Our consolidated income tax expenses decreased to (Won)926 billion in 2007 from (Won)1,123 billion in 2006, due primarily to a decrease in income before income taxes. However, our effective tax rate increased to 38.70% in 2007 from 33.34% in 2006, primarily due to a decrease in tax benefit as a result of a decrease in dividend income from our affiliates and an increase in equity income of our affiliates.

As a cumulative result of the above factors, our consolidated net income decreased by 34.7% to (Won)1,467 billion in 2007 from (Won)2,246 billion in 2006, and our consolidated net income margin decreased from 8.2% in 2006 to 5.0% in 2007.

Segment Results

We operate the following business segments: transmission and distribution, power generation and all other. The transmission and distribution segment, which is operated by KEPCO, the parent company, consists of operations related to the transmission, distribution and sale to end-users of electricity purchased from our generation subsidiaries as well as from independent power producers. The power generation segment, which is operated by KEPCO’s six generation subsidiaries, consists of operations related to the generation of electricity sold to KEPCO through the Korea Power Exchange. The transmission and distribution segment and the power generation segment together represent our electricity business. The remainder of our operation is categorized as “all other”. The all other segment consists primarily of operations related to the engineering and maintenance of generation plants, information services, sales of nuclear fuel, communication line leasing and others. In 2007 and 2008, the unaffiliated revenues of the power generation segment (representing the six generation subsidiaries) and all our other revenues in the aggregate amounted to only 1.83% and 1.85% of our consolidated revenues, respectively, and the results of operations for our business segments substantially mirror our consolidated results of operations.

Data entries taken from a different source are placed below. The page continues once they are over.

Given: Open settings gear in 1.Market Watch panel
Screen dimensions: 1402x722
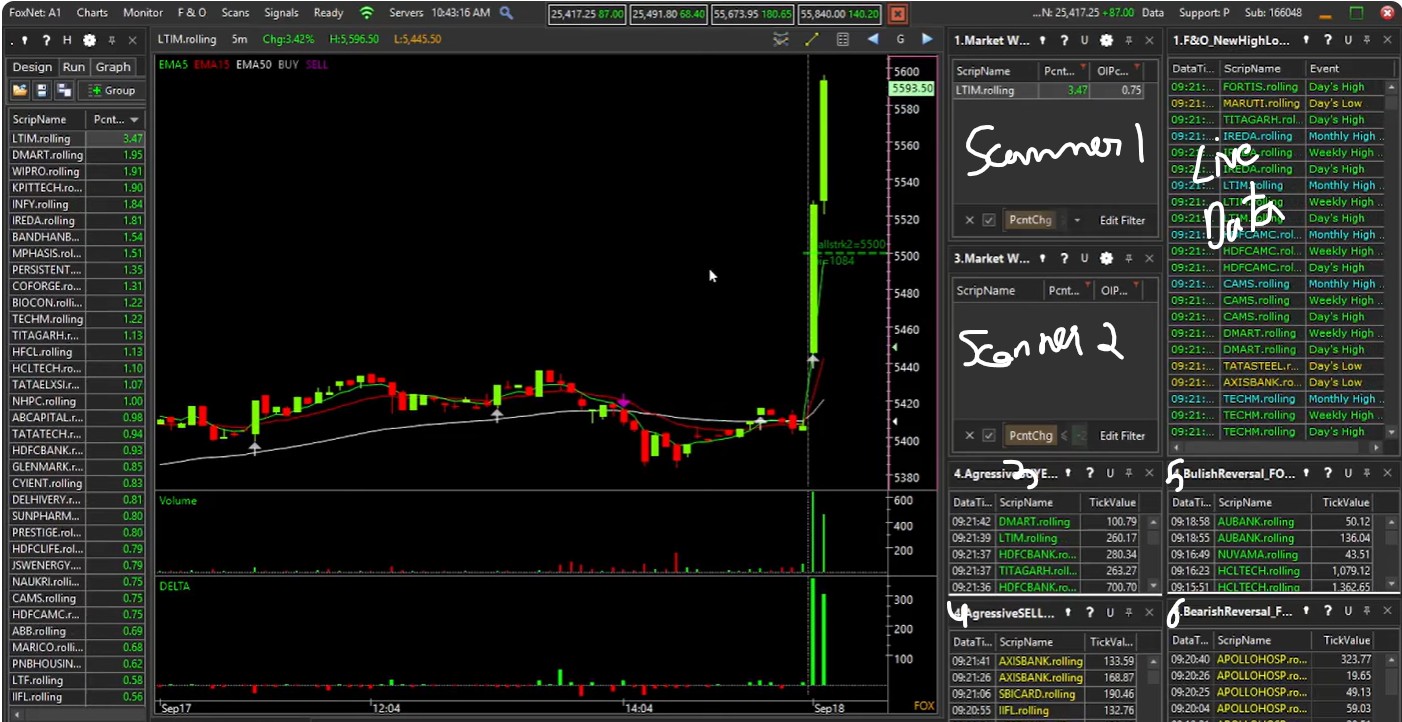Looking at the screenshot, I should tap(1106, 40).
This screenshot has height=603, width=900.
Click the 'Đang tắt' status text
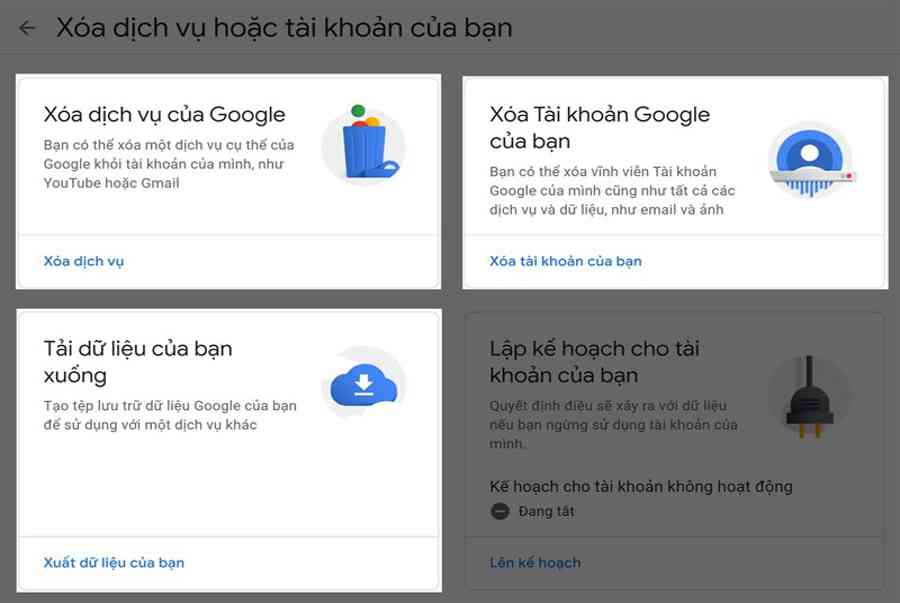pos(546,511)
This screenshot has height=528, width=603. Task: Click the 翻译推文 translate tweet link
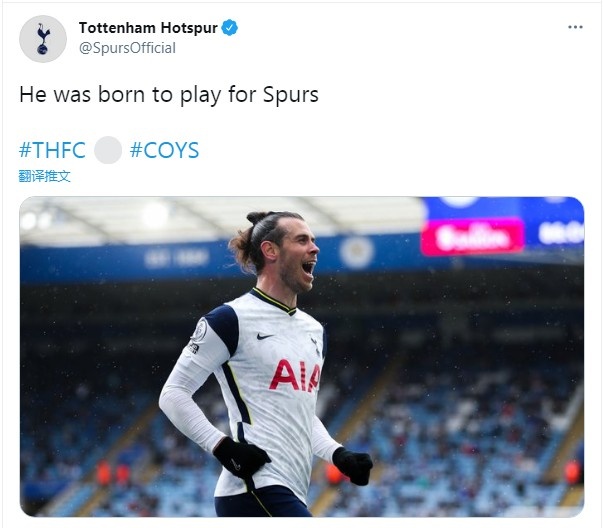(45, 176)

LIQUIDITY AND CAPITAL RESOURCES

We expect that our capital requirements, capital resources and liquidity position may change in the course of implementing the Restructuring Plan. See Item 4. “Information on the CompanyBusiness OverviewRestructuring of the Electricity Industry in Korea” and Item 3. “Key InformationRisk FactorsRisks Relating to KEPCOThe Government’s plan for restructuring the electricity industry in Korea may have a material adverse effect on us.”

Capital Requirements

We have traditionally met our working capital and other capital requirements primarily from net cash provided by operating activities, sales of debt securities, borrowings from financial institutions and construction grants. Net cash provided by operating activities was (Won)7,802 billion in 2006, (Won)6,984 billion in 2007 and (Won)1,961 billion (US$1,554 million) in 2008. Total long-term debt as of December 31, 2008 (including the current portion and discount on debentures on and excluding premium on debentures) was (Won)27,902 billion (US$22,110 million), of which (Won)19,707 billion (US$15,616 million) was denominated in Won and an equivalent of (Won)8,195 billion (US$6,494 million) was denominated in foreign currencies, primarily U.S. dollars. Construction grants received were (Won)797 billion in 2006, (Won)1,032 billion in 2007 and (Won)1,142 billion (US$905 million) in 2008.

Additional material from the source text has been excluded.